## What is required:
Copy the entries below word for word, starting at the line that contains "The height and width of the screenshot is (614, 1092)." and ending after the line that contains "at (1296, 806).".
**** Material to process
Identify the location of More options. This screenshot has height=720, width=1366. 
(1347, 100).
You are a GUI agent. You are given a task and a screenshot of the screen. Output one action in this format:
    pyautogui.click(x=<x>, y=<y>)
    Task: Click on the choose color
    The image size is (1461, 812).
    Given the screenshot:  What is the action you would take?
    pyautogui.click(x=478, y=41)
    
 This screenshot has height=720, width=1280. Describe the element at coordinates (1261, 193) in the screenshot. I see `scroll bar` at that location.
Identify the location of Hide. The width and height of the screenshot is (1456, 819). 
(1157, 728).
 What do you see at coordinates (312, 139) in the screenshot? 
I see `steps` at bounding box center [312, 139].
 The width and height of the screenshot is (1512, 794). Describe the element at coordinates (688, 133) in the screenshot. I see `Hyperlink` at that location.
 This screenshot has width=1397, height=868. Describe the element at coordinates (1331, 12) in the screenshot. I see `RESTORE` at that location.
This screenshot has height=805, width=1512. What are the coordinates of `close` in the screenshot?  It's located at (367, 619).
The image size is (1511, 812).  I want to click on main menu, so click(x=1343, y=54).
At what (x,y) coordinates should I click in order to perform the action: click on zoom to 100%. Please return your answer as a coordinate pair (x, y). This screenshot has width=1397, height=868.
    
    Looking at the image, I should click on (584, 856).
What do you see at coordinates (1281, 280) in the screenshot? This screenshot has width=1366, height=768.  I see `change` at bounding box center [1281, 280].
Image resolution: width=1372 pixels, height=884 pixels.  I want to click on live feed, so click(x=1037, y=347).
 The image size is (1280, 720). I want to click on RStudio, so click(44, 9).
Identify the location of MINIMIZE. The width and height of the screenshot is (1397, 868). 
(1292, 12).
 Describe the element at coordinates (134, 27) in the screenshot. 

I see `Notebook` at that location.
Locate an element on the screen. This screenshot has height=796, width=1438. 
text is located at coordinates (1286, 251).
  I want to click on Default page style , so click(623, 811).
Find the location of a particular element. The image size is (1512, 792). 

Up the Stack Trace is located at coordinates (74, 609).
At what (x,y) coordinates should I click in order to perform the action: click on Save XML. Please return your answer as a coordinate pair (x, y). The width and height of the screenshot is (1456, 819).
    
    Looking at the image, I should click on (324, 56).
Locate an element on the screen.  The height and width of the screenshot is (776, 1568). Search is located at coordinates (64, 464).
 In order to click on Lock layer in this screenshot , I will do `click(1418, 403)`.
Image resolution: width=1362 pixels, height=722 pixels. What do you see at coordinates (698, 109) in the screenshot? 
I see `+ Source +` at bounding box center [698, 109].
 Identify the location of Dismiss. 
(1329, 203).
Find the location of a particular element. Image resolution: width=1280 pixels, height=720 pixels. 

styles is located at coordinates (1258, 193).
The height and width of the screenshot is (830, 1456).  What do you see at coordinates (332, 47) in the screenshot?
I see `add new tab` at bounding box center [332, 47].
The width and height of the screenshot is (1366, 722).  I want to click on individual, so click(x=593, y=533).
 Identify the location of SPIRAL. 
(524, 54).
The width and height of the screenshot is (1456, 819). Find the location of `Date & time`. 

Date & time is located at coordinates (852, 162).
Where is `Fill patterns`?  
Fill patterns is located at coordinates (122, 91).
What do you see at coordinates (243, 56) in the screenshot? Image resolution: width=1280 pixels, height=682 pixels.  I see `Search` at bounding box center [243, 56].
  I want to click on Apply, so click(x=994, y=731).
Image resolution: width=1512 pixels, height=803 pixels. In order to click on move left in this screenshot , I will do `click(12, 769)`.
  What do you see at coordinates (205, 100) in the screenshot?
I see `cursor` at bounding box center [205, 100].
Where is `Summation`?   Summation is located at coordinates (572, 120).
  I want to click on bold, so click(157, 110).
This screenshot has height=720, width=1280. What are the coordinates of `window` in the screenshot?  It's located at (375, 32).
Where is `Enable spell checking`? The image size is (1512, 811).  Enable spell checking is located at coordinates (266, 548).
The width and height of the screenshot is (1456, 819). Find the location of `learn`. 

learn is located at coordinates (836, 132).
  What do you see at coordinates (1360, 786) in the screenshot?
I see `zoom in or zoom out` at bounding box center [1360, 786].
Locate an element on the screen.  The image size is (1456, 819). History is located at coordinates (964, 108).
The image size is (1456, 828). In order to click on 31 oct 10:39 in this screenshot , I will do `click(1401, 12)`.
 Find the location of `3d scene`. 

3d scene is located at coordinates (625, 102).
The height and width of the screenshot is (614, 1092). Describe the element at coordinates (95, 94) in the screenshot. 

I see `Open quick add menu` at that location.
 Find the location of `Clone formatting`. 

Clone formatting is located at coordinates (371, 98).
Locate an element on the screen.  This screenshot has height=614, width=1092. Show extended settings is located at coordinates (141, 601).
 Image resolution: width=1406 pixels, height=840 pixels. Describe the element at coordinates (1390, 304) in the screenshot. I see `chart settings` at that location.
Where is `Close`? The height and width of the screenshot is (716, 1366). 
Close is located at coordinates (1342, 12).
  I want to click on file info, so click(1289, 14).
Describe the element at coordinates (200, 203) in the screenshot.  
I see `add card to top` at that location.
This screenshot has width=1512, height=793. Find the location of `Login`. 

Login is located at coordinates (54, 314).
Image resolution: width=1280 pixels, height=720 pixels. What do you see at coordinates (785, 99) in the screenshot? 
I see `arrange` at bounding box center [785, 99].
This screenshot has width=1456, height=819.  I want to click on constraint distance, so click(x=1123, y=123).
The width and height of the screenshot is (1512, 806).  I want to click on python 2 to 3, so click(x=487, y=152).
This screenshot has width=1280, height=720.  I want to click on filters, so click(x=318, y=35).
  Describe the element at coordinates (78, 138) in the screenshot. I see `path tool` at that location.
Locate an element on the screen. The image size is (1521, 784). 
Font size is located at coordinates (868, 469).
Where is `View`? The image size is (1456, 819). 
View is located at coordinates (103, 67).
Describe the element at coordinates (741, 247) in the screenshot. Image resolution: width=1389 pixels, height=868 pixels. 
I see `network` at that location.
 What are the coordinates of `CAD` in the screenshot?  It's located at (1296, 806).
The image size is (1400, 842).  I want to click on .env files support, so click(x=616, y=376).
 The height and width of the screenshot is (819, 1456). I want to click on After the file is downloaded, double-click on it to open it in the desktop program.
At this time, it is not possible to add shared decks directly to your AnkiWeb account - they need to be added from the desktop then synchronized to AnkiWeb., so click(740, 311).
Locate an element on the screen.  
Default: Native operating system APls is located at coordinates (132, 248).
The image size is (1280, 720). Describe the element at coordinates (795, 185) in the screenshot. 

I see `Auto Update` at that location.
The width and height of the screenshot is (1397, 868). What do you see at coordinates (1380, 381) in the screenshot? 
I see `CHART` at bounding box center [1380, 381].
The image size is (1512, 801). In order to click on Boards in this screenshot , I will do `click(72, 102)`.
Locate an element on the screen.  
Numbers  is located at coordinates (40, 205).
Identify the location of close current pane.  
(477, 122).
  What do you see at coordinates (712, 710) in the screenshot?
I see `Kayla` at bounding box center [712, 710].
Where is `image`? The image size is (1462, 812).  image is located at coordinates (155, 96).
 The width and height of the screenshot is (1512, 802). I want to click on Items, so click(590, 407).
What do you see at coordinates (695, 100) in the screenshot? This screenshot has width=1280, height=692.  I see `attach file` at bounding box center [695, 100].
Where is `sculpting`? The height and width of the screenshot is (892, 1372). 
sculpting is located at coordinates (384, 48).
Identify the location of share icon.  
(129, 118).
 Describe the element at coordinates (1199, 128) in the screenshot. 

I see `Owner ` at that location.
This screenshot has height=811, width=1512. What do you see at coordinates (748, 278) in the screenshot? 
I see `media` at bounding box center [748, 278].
********
## Exercise solution:
The height and width of the screenshot is (614, 1092). Describe the element at coordinates (95, 94) in the screenshot. 

I see `Open quick add menu` at that location.
 Find the location of `Clone formatting`. 

Clone formatting is located at coordinates (371, 98).
Locate an element on the screen.  This screenshot has height=614, width=1092. Show extended settings is located at coordinates (141, 601).
 Image resolution: width=1406 pixels, height=840 pixels. Describe the element at coordinates (1390, 304) in the screenshot. I see `chart settings` at that location.
Where is `Close`? The height and width of the screenshot is (716, 1366). 
Close is located at coordinates (1342, 12).
  I want to click on file info, so click(1289, 14).
Describe the element at coordinates (200, 203) in the screenshot.  
I see `add card to top` at that location.
This screenshot has width=1512, height=793. Find the location of `Login`. 

Login is located at coordinates (54, 314).
Image resolution: width=1280 pixels, height=720 pixels. What do you see at coordinates (785, 99) in the screenshot? 
I see `arrange` at bounding box center [785, 99].
This screenshot has width=1456, height=819.  I want to click on constraint distance, so click(x=1123, y=123).
The width and height of the screenshot is (1512, 806).  I want to click on python 2 to 3, so click(x=487, y=152).
This screenshot has width=1280, height=720.  I want to click on filters, so click(x=318, y=35).
  Describe the element at coordinates (78, 138) in the screenshot. I see `path tool` at that location.
Locate an element on the screen. The image size is (1521, 784). 
Font size is located at coordinates (868, 469).
Where is `View`? The image size is (1456, 819). 
View is located at coordinates (103, 67).
Describe the element at coordinates (741, 247) in the screenshot. Image resolution: width=1389 pixels, height=868 pixels. 
I see `network` at that location.
 What are the coordinates of `CAD` in the screenshot?  It's located at (1296, 806).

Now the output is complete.